José Carlos optó por la segunda opción, mientras —como usted recordará con especial nitidez— la inercia histórica de la Revolución institucionalizada se adscribía sin disimulos ni pudores a la hueca convención, misma que exhibiría a plenitud todas sus aberrantes implicaciones el 2 de octubre de 1968.

Disculpe si me he demorado en demasía sobre este punto. Era necesario. Usted perteneció a una generación que todavía pudo sentir como propia y afirmativa la unidad del mundo que la Revolución inventó. Usted, aunque no viviera en presente la trágica epopeya, aún pudo abrevar directamente de sus significaciones. Cierto, representa la conciencia crítica de dicho tono afirmativo; ya no su celebración, conmemoración y exégesis propiamente épica, sino —me atrevería a decir— su meditación novelística. Y al hablar de Revolución, habría quizá que referirnos lo mismo a la específica que México transitó, que a la idea de la Revolución en tanto acto de regeneración constitutiva integral.
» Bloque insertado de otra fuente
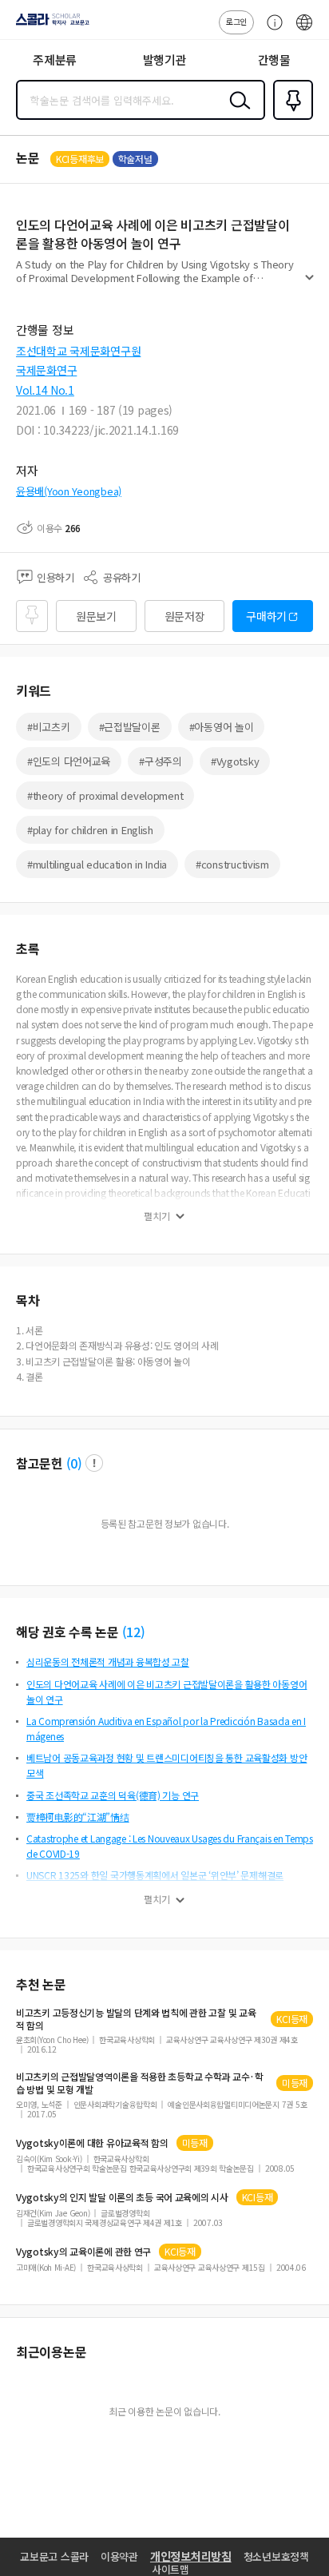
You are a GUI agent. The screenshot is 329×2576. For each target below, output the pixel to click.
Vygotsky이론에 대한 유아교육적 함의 (92, 2143)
Dice Alfonso Reyes que a él desde niño lo perseguía el sol. Semejante declaratoria cabe aplicársela también a la escritura de usted, de principio a fin. La suya es una poesía solar; no con ese dejo de potencia celeste que adquiere, pongamos por caso, la de Rubén Bonifaz Nuño, pero sí con las infinitas potestades de la luz cuando es manto sobre el mundo. Poesía rayo, poesía transparencia, poesía resolana, poesía de nutricia restitución terrestre. Usted fue siempre, para bien y para mal, lo reitero,  un poeta de convicciones. Hasta cuando duda, duda con convicción; no digamos ya cuando ensaya. Es capaz de compartir con Pellicer la misma inequívoca dosis de confianza franciscana, en una proporción ya vedada para Becerra, pero al mismo tiempo diseccionándola reflexivamente.

Pellicer puede consentirse la inocencia sin que la voluntad de entendimiento aparezca como un ingrediente extra, como un añadido complementario; entiende siendo inocente: su forma de conciencia es la propia inocencia. A usted ya no le basta la pura experiencia de la inocencia como autosuficiente entendimiento de sí misma; continúa reclamando como propio el derecho a sus fulguraciones, pero al mismo tiempo se impone  o acata la tarea de someterlas a la más implacable y minuciosa revisión analítica. No me atrevería a decir que su amor es un amor más pensado que sentido; más bien se trata de que en su caso el amor sólo es susceptible de vivirse a plenitud como amor pensado. Por supuesto, el maestro Pellicer piensa siempre, hondamente; pero pertenece a una estirpe —la de Federico García Lorca— a la que para pensar le bastan los ojos.

Acá en Michoacán, se acordará usted, hubo un poeta al que persiguió siempre la sombra. Ramón Martínez Ocaranza lidió contra sus propios ojos y contra su propia voz, antes de asumir que la travesía de su decir estaba gobernada por la patología, la destrucción, la muerte: el asesinato ritual como condición indispensable para que en un futuro por ahora inconcebible pueda madurar otra vez la semilla de la palabra y la vida. Martínez Ocaranza, tal lo atestiguan numerosos versos de sus primeros años de escritura, persiguió con afán acentos afirmativos y celebratorios para la poesía, para el amor, para el pensamiento: tonos que invariablemente acababan por ensombrecérsele. Al final tuvo que reconocer y aceptar que era en esos tonos de sombra, en esa vocación de muerte, que la poesía había elegido pronunciarse a través suyo.

Yo estimo que con usted, Octavio, ocurre justo lo contrario. A usted le hubiera gustado ser capaz de madurar en el crisol de su palabra los signos del desasosiego, de la destrucción, de lo inconciliable, de lo patológico; tan presentes siempre en Cernuda, en López Velarde, en Pessoa, incluso en Darío. Pero tuvo que terminar aceptando, con humildad y entereza equitativas, que la poesía se había elegido en usted con los signos de la luz.